Third, following one of our earliest insights, the past is often a poor predictor of the future. The rules under which we operate and evolve should be flexible and adaptive to new conditions; fundamental and often unseen assumptions about how to operate and plan are being undermined. Watching for the emergence of new rules and patterns has been especially important over the past two years or so, as both global and regional landscapes have tilted rapidly in hard-to-predict directions. It’s not easy to wake up with fresh eyes but discontinuity and disruption are the norm right now. I wish we had continuity and stability. But don’t count on them coming back any time soon.

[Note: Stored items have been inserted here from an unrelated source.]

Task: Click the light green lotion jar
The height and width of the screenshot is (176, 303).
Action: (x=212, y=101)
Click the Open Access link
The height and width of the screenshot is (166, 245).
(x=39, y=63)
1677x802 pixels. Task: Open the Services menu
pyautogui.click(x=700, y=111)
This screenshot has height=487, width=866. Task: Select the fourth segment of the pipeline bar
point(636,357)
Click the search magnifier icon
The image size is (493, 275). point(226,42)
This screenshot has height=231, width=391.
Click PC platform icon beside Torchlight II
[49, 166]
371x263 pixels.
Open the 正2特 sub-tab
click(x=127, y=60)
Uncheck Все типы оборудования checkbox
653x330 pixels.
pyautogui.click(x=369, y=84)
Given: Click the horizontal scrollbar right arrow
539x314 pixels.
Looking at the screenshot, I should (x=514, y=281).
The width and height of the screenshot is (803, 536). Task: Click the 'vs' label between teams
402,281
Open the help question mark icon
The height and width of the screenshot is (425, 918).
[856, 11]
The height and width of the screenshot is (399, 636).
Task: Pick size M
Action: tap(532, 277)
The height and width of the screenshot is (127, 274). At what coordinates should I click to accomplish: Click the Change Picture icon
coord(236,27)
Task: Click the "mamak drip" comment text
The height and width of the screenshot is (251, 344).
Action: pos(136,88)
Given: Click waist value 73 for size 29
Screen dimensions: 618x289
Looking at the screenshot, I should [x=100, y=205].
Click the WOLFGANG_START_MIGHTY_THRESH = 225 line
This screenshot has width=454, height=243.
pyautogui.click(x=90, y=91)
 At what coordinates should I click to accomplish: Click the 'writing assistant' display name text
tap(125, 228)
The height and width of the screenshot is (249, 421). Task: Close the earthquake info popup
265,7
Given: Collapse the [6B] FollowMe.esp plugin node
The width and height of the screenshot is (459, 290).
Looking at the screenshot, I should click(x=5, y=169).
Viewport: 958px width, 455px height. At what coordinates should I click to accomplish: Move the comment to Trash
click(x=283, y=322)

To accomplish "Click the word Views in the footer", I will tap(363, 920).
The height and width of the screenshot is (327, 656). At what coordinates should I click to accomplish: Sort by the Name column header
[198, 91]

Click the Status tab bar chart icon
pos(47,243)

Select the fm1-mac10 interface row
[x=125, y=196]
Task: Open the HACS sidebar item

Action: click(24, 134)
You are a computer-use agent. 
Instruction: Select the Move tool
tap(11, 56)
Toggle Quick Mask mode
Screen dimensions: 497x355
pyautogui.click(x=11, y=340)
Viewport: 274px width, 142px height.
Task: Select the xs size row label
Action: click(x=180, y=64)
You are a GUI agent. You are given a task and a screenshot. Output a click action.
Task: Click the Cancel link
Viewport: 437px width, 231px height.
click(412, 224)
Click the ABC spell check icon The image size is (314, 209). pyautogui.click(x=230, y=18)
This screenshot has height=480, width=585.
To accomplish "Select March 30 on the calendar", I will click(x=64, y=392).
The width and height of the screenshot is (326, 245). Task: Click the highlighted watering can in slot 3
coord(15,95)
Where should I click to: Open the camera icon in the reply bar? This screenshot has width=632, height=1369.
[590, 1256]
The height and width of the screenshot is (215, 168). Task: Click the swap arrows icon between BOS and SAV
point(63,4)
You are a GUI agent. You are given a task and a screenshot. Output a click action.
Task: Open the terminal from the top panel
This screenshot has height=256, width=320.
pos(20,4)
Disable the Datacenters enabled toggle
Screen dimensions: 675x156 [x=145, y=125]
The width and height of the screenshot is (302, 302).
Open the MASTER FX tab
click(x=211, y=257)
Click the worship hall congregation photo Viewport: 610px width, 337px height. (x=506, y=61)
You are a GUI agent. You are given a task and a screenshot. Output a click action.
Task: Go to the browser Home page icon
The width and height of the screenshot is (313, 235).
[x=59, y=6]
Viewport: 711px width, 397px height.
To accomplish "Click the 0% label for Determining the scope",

Lastly, in a complex and uncertain world, we have a coherent set of solutions to many important problems. Moreover, these solutions are practical, operational, and evidence-based. They are often inspiring, and they are certainly infectious. AGWA has never spent a lot of time taking credit for how we have altered markets, policies, and programs, but that doesn’t mean that we don’t continue to play a dominant role in how resilience plays out in the real world. In many ways, the slowness of our early growth was a reflection of how far ahead we were of our peers, and it took time to catch up and even understand the space we had defined. Many have come to see and accept our worldview. I believe now is our time to shine.
I feel proud of the work we have done together over the past 15 years — and optimistic about what will come next. Thank you for being AGWA.